COS 94-3 - Initial abundance and stochasticity influence competitive outcome in experimental communities

Wednesday, August 9, 2017: 8:40 AM
D139, Oregon Convention Center
Tad Dallas, Environmental Science and Policy, University of California, Davis, CA, Geoffrey Legault, EBIO, University of Colorado, Boulder, Boulder, CO, Brett A. Melbourne, Department of Ecology and Evolutionary Biology, University of Colorado at Boulder, Boulder, CO and Alan Hastings, Department of Environmental Science and Policy, University of California, Davis, Davis, CA

Stochasticity influences single species population dynamics, typically elevating extinction risk. On the other hand, stochasticity can also allow for coexistence of multiple species on a limiting resource. However, many forms of stochasticity exist, and there is currently no consensus on how each form of stochasticity may influence the outcome of competition. In many cases, stochasticity can cause competitive indeterminacy, in which the outcome of competition varies even in replicate communities. Here, we examine the role of stochasticity on competitive indeterminacy and extinction risk by extending a set of eight stochastic Ricker models incorporating combinations of four distinct forms of stochasticity; environmental stochasticity, demographic stochasticity, demographic heterogeneity, and stochastic sex determination.
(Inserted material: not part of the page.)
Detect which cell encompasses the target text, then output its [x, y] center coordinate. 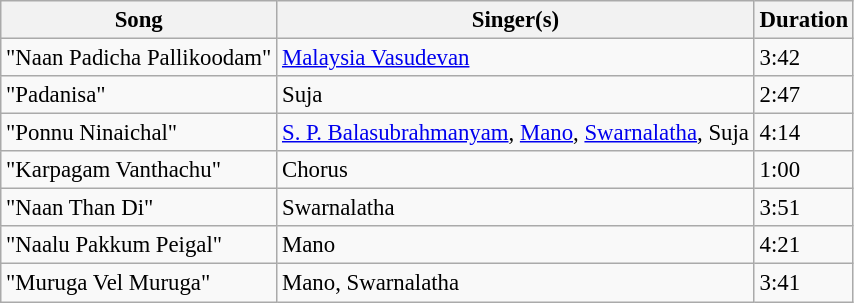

Using replicated and controlled populations of two Tribolium species, we competed the set of stochastic models, finding that demographic stochasticity, environmental stochasticity, and stochastic sex determination were the prominent causes of population variability. While the standard Poisson Ricker model incorporating demographic stochasticity does not allow for competitive indeterminacy or coexistence given fitness differences between competitors, our best fit model suggests that stochastic forces reduce mean extinction times, and allow for multiple possible competitive outcomes (coexistence or exclusion of either species). This probabilistic view of competitive outcome dependent on the initial abundance of competing species could explain the competitive coexistence in Park's classic Tribolium experiments. Further, the incorporation of the various stochastic forces into demographic models suggest that current estimates of extinction risk, coexistence, and biological invasion probabilities may be underestimates when based on models only incorporating demographic stochasticity.